Jessica M. answered 01/20/24
Experienced Professor Specializing in Reading, Writing, and Test Prep
The taking of land from Native American tribes is a lengthy and complex process in American history and impossible to cover in a brief response. But a quick summary will show that regardless of white settler attitudes, the federal government played a major role in taking Native American lands through war, broken treaties, and removal, all of which were based on contorted legal arguments.
European settlements also spread disease to Native Americans who had little to no immunity to them, causing major population loss. This made it easier for white settlers to move in.
The 1845 doctrine of Manifest Destiny that claimed God meant for democracy to spread coast to coast across America fueled government initiatives and white settlement as well.
Finally, the Indian Assimilation movement that began in the last quarter of the 19th century and lasted into the first quarter of the 20th created a narrative that stigmatized Indian culture as a disease.

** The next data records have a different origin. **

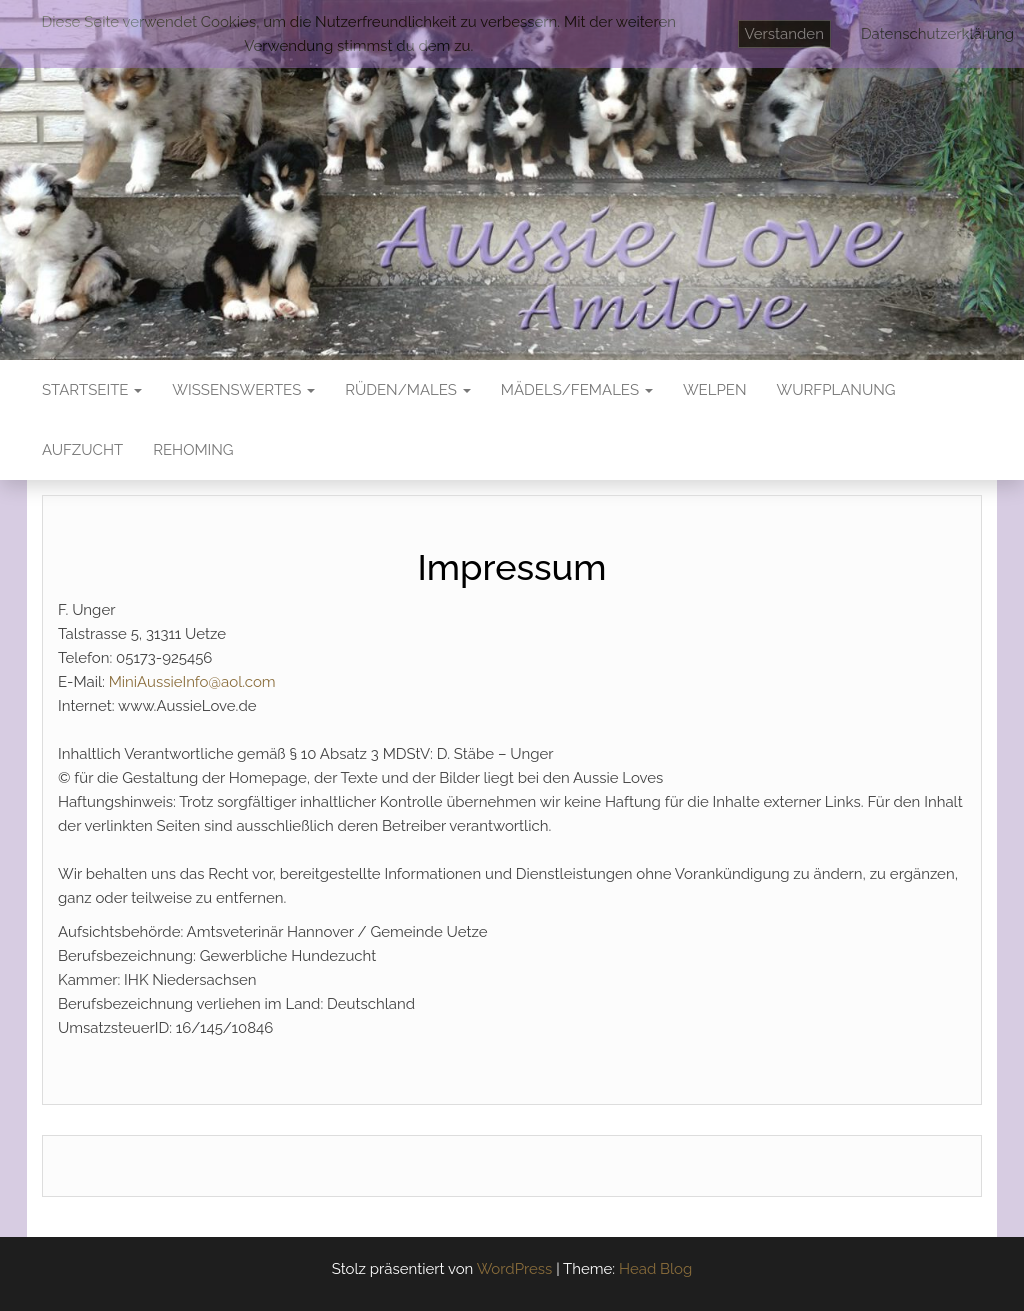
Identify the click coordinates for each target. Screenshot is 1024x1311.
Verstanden (784, 34)
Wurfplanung (836, 390)
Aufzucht (82, 450)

This “disease” could only be cured by moving Indians off the reservation and into mainstream white culture. A massive federal education movement began, mostly organized around Indian boarding schools, that aimed to strip Native American students of their tribal identities and language and replace it with working class white cultural values and English as the sole language.
The Dawes Act of 1887, the government program to break up tribal holdings by dividing reservations into 160-acre tracts given to Indian families to farm, also resulted in a loss of tribal lands. All told, the Dawes Act caused Native Americans to lose close to two-thirds of their tribal lands until it ended with the Wheeler-Howard Act, or Indian Reorganization Act, in 1934.